Children love rituals. And rituals with fire are the most exciting. Enabling your child to participate in the Shabbat candle lighting ritual is a simple way to give your child the feel of Shabbat. A child who is allowed to experience Shabbat first-hand, rather than to watch it being experienced by the parents, is more likely to feel positively connected to the Jewish celebration.
How to light Shabbat candles
Friday Night Dinner
Children love to recite the blessing over the bread, HaMotzi, or over the wine, Kiddush. It gives them the opportunity to show what they have learned and, again, to experience Shabbat first-hand rather than as a spectator.
Aren't the dining hall song fests some of your fondest memories of summer camp? You can create that same feeling of belonging and fun simply by singing at your own table. We find the time between clearing the dinner dishes and bringing in the dessert to be the best time for some cheerful Shabbat songs. The singing always leads to laughter.
The Sabbath marks the end of one week and the beginning of a new week. The Shabbat table is the perfect place to ask your children about last week's highs and lows and next week's plans and hopes. Some families like to discuss current events and others the weekly Torah portion. As long as the children are talking and the parents are listening, I believe the discussions will be a great success.
Friday Night After Dinner
If the rule is "no screens allowed" (at least for a couple of hours), the children will be much more likely to focus on and enjoy an after dinner family activity. And in the long run, the children are more likely to remember and be positively affected by a fun game of monopoly or charades they played with their family than by another computer game played or television show watched alone.
Saturday is the perfect day for a family walk, ball game, or park outing. Errands can be put off a day and the kids' sports activites can be worked around, so that at least an hour of the day can be devoted to a family Shabbat activity.

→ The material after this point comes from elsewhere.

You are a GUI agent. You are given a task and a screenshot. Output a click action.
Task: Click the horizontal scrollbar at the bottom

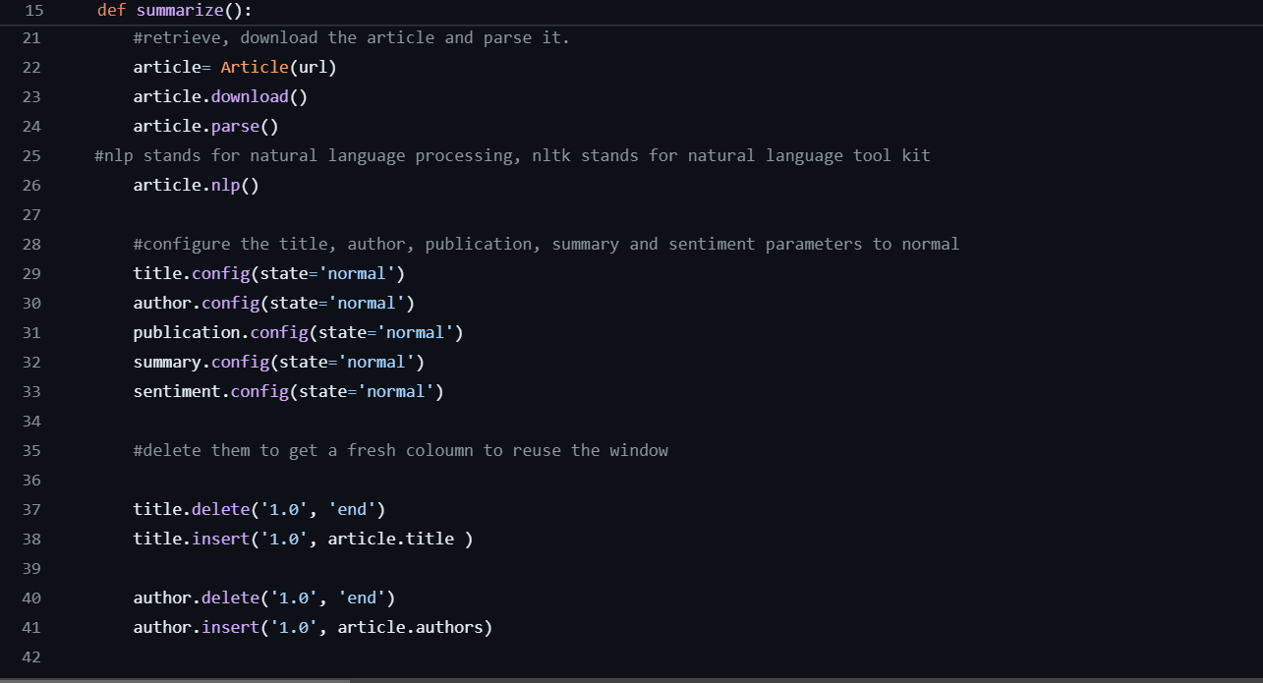(175, 679)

Havdalah, the brief ceremony that marks the end of the Sabbath, is short, simple, sweet and spiritual. Havdalah is definitely one of my children's favorite religious rituals.
How to make Havdalah
Our Havdalah "Shavua Tov" song usually flows right into a chorus of "video time" cheers. For my younger children, the television most clearly symbolizes the movement from spiritual back to mundane. If you can find the time, watching a Saturday night family movie with your children is a great way to move into the new week together.